This remounting of “No No Boy” toured to Washington, D.C. and turned into an extremely interesting show.  Here’s what happened. 

 In the time before the start of the tour, my lighting designer, who was supposed to go with us to do the lights, disappeared.  By the time he reappeared we were about to depart, and he was in no shape to go on the tour.   He had had appendicitis, had an operation, and was still on painkillers, so we went without him.

The lights were going to be whatever we could get at the theatre.  The theatre had said that they had “minimal equipment.”  Our light guy had dealt with the theatre, and wasn’t with us, so we went down there blind, as it were.  When we got there I found that the “theatre” was actually a lecture hall, and the minimal equipment was actually no equipment, only the general lighting for the hall, with three spotlights that were not movable, and a big screen for presentations and videos, etc., that was the upstage wall. 

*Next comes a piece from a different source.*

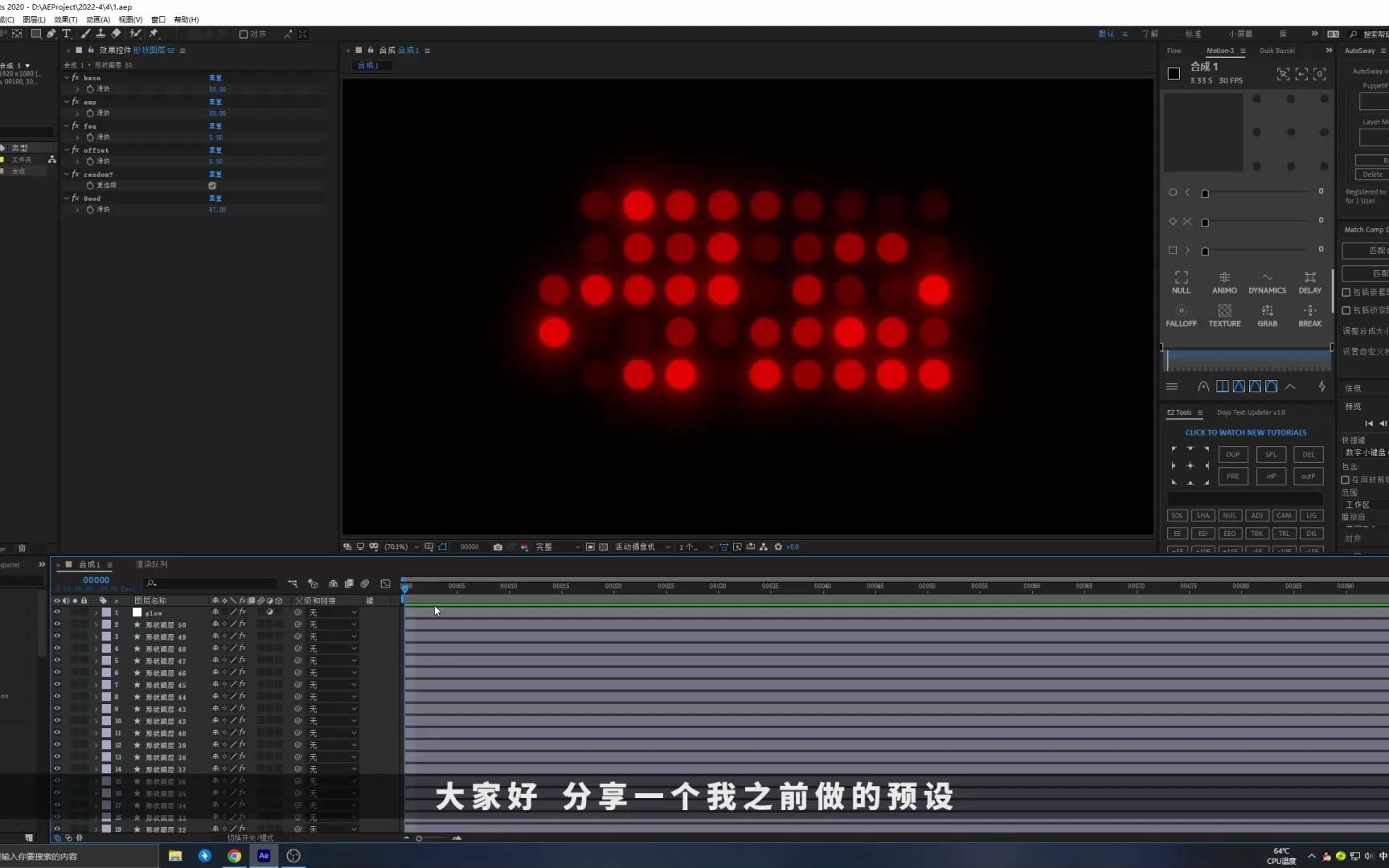Click the TEXTURE icon in the Motion panel
Screen dimensions: 1389x868
click(x=1224, y=313)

 I had always said that we could do this play without lights, what with the staging and the actors always front and center, so I told the cast and the stage manager that that was what we were going to do.  A semi-circle of chairs upstage for the actors to sit on through the play was all the set we had.
I had all the lights on the stage area on, and the house lights on as well, from the start.  Audience comes in, everything is lit, such as it was, then the actors come in, with their props and costume pieces and set them on and around their chairs.  The house lights start to go out, and when all the actors are sitting, the first sound cue comes in and the play begins.  I cut the intermission so the play played straight through to the end.  At the end the cast is dancing to lively dance music, then they form a line downstage, take their bows, and exit. House lights up. 

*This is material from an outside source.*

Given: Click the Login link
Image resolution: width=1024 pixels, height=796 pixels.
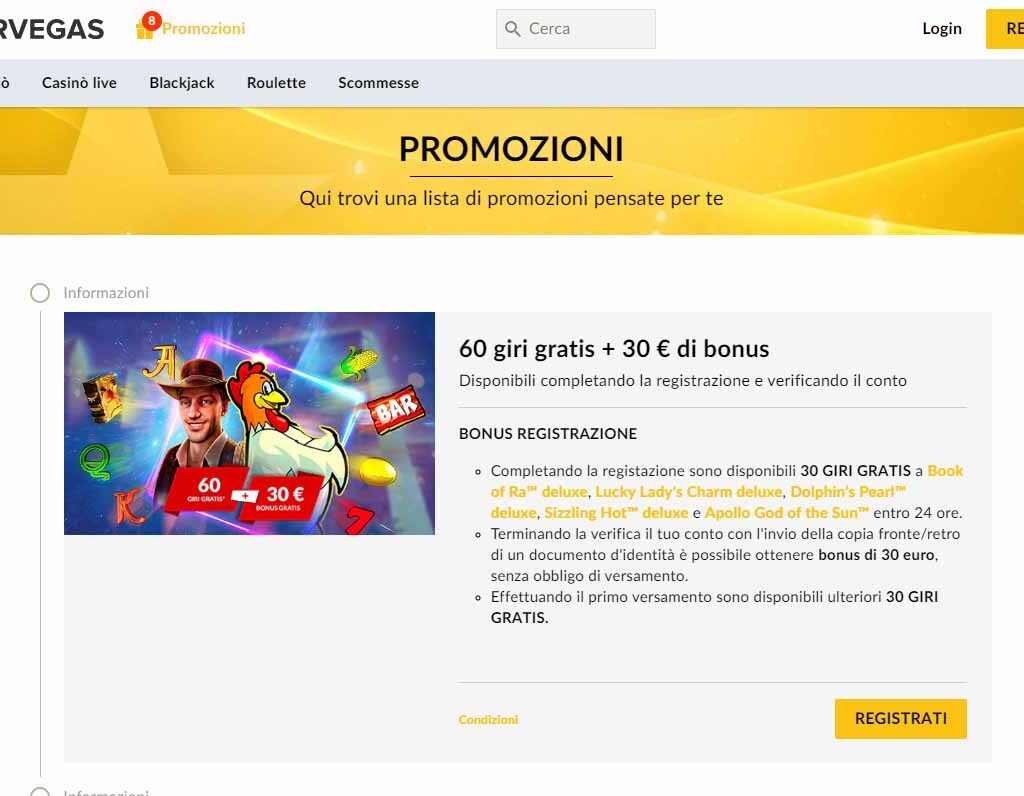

 No light cues, the house lights were done visually.   Loved it, and so did the audiences.  I don’t think they noticed the lack of light cues in the production.  When we got back to New York and ran in the original space with this version of the show, I had the light designer, who was recovered from the appendicitis operation, make the lights look like the lecture hall lights in D.C. so we could do the show like it had been done there, no light cues.  He got what I wanted.  The most theatrical lighting I’ve ever had in a show.  Oh, the irony.